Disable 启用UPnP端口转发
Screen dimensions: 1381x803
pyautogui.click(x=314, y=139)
==
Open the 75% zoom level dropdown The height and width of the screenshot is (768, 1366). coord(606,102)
--
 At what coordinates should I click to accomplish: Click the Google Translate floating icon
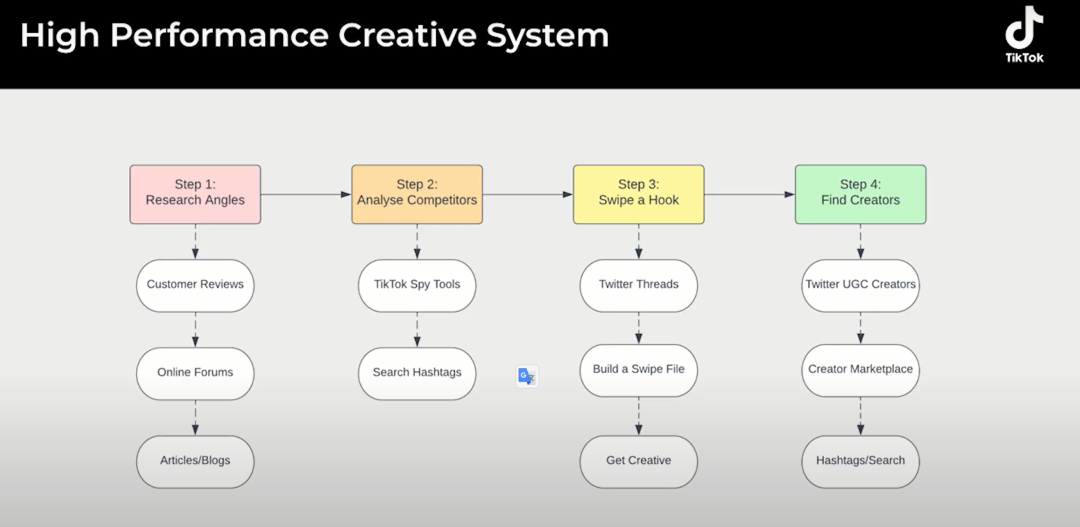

**Direction**. Copy out every line in the entries above that contains the string "click", leaving each line unchanged.

**The solution**.
pyautogui.click(x=314, y=139)
 At what coordinates should I click to accomplish: Click the Google Translate floating icon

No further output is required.